Pulmonology Coding Alert

Optimize Reimbursement for Sleep Apnea Treatment With Careful Code Selection

Pulmonologists frequently see patients suffering from sleep disorders such as sleep apnea, both obstructive and general, and narcolepsy. The key to optimizing reimbursement for diagnosing, treating and caring for such patients is to choose carefully from and combine the many sleep disorder codes.
 
For example, a 35-year-old male new patient arrives at the pulmonologist's office complaining of snoring and excessive sleepiness. A family member has noticed that his breathing slows or stops at intervals during the night. This initial visit is coded with the appropriate E/M code, and the diagnosis of obstructive apnea is indicated with ICD-9 code 780.53 (sleep disturbances, hypersomnia with sleep apnea).
 
This diagnosis, says Stephen Smith, MD, chief medical officer of the Nebraska Health System and medical director of the Sleep Center of the Nebraska Health System in Omaha, accounts for 85 to 95 percent of patients suffering from sleep apnea. If the diagnosis is uncertain, use the more general 780.5 (sleep disturbances) until the results of the sleep study are obtained.

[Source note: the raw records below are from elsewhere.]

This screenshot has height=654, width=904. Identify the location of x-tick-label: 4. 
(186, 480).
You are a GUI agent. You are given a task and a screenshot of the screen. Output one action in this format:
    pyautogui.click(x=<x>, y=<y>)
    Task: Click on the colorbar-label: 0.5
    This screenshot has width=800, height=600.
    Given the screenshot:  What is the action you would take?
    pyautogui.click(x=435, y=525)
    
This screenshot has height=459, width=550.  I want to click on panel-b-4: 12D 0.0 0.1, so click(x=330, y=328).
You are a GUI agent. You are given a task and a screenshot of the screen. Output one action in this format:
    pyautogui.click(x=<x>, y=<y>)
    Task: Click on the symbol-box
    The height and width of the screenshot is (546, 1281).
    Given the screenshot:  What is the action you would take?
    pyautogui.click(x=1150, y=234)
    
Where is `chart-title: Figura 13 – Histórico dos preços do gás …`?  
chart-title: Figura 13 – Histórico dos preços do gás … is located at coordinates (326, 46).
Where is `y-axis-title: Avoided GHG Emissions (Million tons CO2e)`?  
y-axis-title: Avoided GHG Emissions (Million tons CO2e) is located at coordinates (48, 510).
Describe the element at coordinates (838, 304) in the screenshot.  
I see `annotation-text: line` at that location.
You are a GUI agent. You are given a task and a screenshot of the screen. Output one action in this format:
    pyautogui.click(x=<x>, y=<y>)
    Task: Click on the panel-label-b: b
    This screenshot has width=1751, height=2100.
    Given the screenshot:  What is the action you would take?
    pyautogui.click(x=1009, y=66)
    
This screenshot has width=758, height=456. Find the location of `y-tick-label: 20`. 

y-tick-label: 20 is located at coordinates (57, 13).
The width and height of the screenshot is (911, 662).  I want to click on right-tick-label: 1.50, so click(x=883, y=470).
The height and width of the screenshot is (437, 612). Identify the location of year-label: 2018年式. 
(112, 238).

Sleep Study for Obstructive Apnea  
To confirm the diagnosis, a split sleep study is scheduled. The study involves two steps. First, a polysomnography is performed. During this stage the patient's sleep is monitored by a technician in another room. Several conditions must be met for a sleep study to be coded as a polysomnography (95808 or 95810), the most important being that the sleep must be recorded and staged. Sleep staging includes a one- to four-lead electroencephalogram (EEG), an electrooculogram (EOG) and a submental electromyogram (EMG). A polysomnography needs to measure various parameters of sleep including, among others, ECG; airflow; ventilation and respiratory effort; gas exchange by oximetry, transcutaneous monitoring or end tidal gas analysis; extremity muscle activity, motor activity-movement; extended EEG monitoring; penile tumescence; gastroesophageal reflux; continuous blood pressure monitoring; snoring; and body positioning. These physiological parameters of sleep must be continuous and simultaneously monitored and recorded for six or more hours with a subsequent physician review, interpretation and report.
 
Use 95808 (polysomnography; sleep staging with 1-3 additional parameters of sleep, attended by a technologist) or 95810 (... sleep staging with 4 or more additional parameters of sleep, attended by a technologist) depending on the number of sleep parameters monitored. Code 95810 is the one invariably used, Smith says, because monitoring fewer than four parameters does not result in enough data for a diagnosis. Usually 15 to 18 parameters are simultaneously monitored.
 
Once the patient's sleep has been monitored and the apnea witnessed and recorded, the second part of the study involves the treatment. Continuous positive airway pressure ventilation (CPAP) is initiated and its effect is monitored. Report this step with 94660 (continuous positive airway pressure ventilation [CPAP], initiation and management).